BEGIN

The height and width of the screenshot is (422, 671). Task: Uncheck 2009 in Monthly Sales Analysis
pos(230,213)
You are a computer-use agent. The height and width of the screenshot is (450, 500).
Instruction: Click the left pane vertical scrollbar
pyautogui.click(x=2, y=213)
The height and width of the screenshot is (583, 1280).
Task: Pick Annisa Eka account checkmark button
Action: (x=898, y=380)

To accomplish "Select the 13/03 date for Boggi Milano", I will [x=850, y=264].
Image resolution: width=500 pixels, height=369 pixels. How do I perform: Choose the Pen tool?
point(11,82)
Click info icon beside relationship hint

END
BEGIN

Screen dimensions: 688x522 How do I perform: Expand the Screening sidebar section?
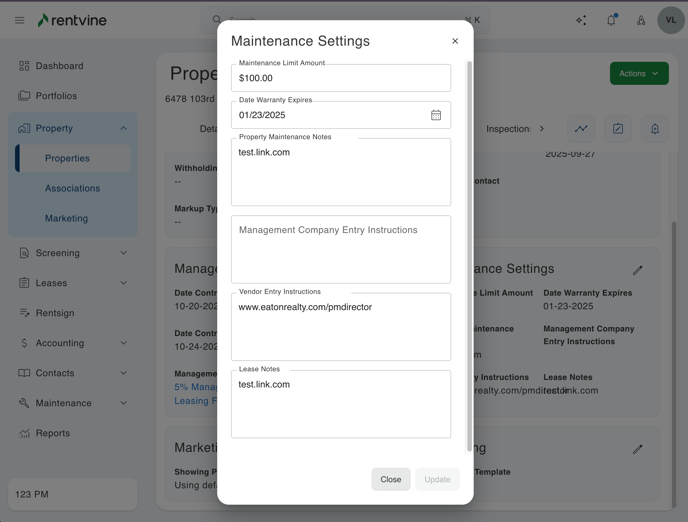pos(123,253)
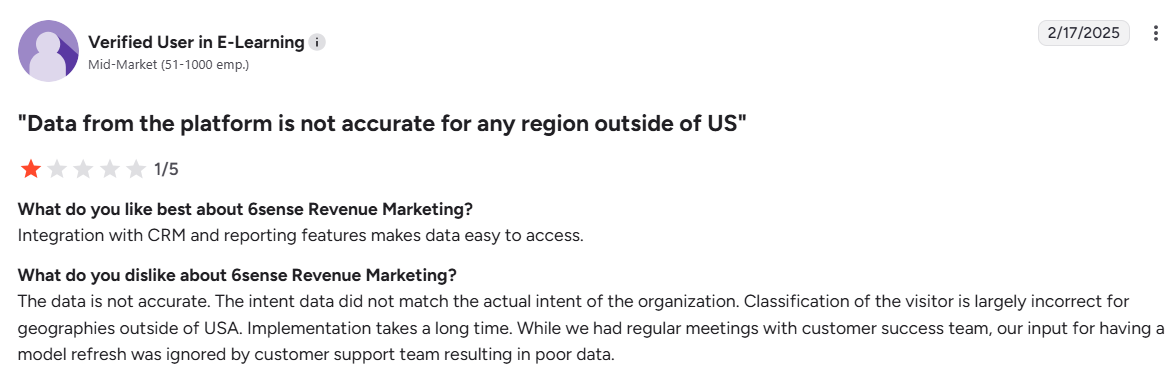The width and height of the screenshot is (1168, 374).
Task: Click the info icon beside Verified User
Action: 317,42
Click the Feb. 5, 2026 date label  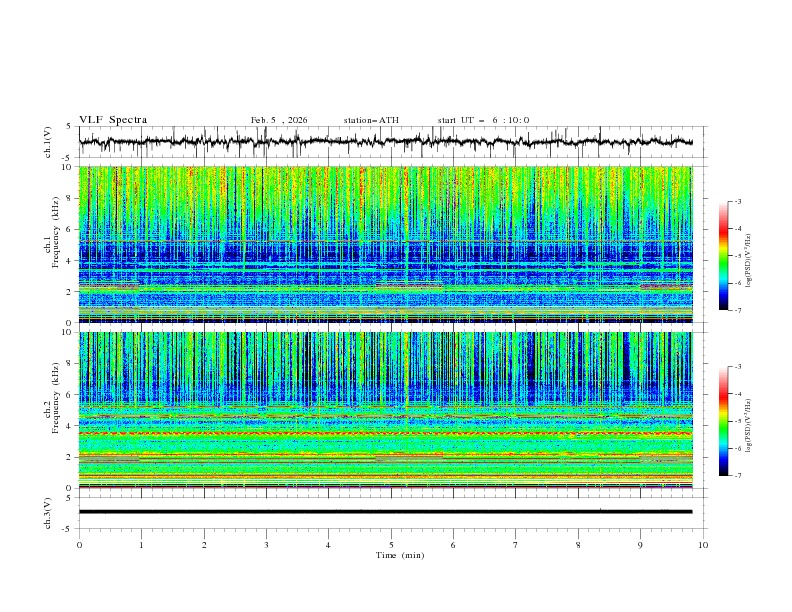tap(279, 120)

END
BEGIN

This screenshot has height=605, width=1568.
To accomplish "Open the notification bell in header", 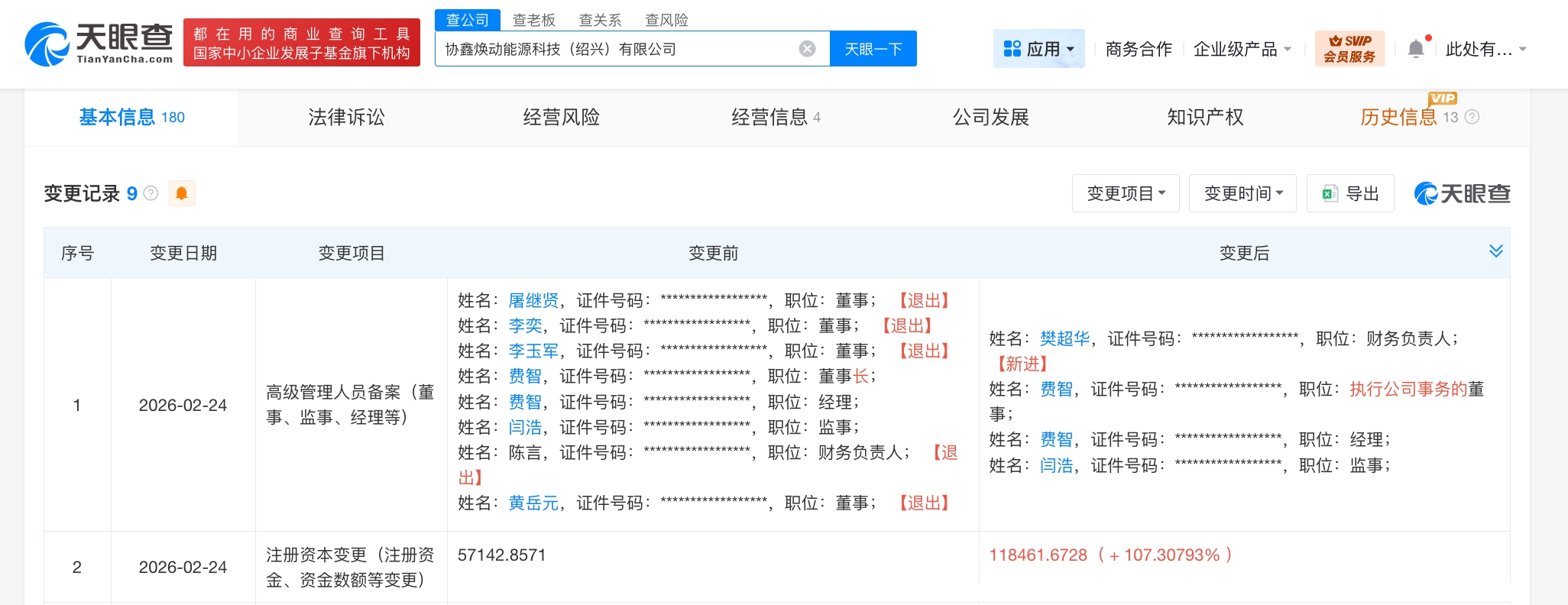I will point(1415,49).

END

*Task instructions*.
After locating the line with "The height and width of the screenshot is (422, 671)." above, return that line and every later line through the one with "Click info icon beside relationship hint", word for word and with nothing else.

*Solution to this problem*.
The height and width of the screenshot is (422, 671). Task: Uncheck 2009 in Monthly Sales Analysis
pos(230,213)
You are a computer-use agent. The height and width of the screenshot is (450, 500).
Instruction: Click the left pane vertical scrollbar
pyautogui.click(x=2, y=213)
The height and width of the screenshot is (583, 1280).
Task: Pick Annisa Eka account checkmark button
Action: (x=898, y=380)

To accomplish "Select the 13/03 date for Boggi Milano", I will [x=850, y=264].
Image resolution: width=500 pixels, height=369 pixels. How do I perform: Choose the Pen tool?
point(11,82)
Click info icon beside relationship hint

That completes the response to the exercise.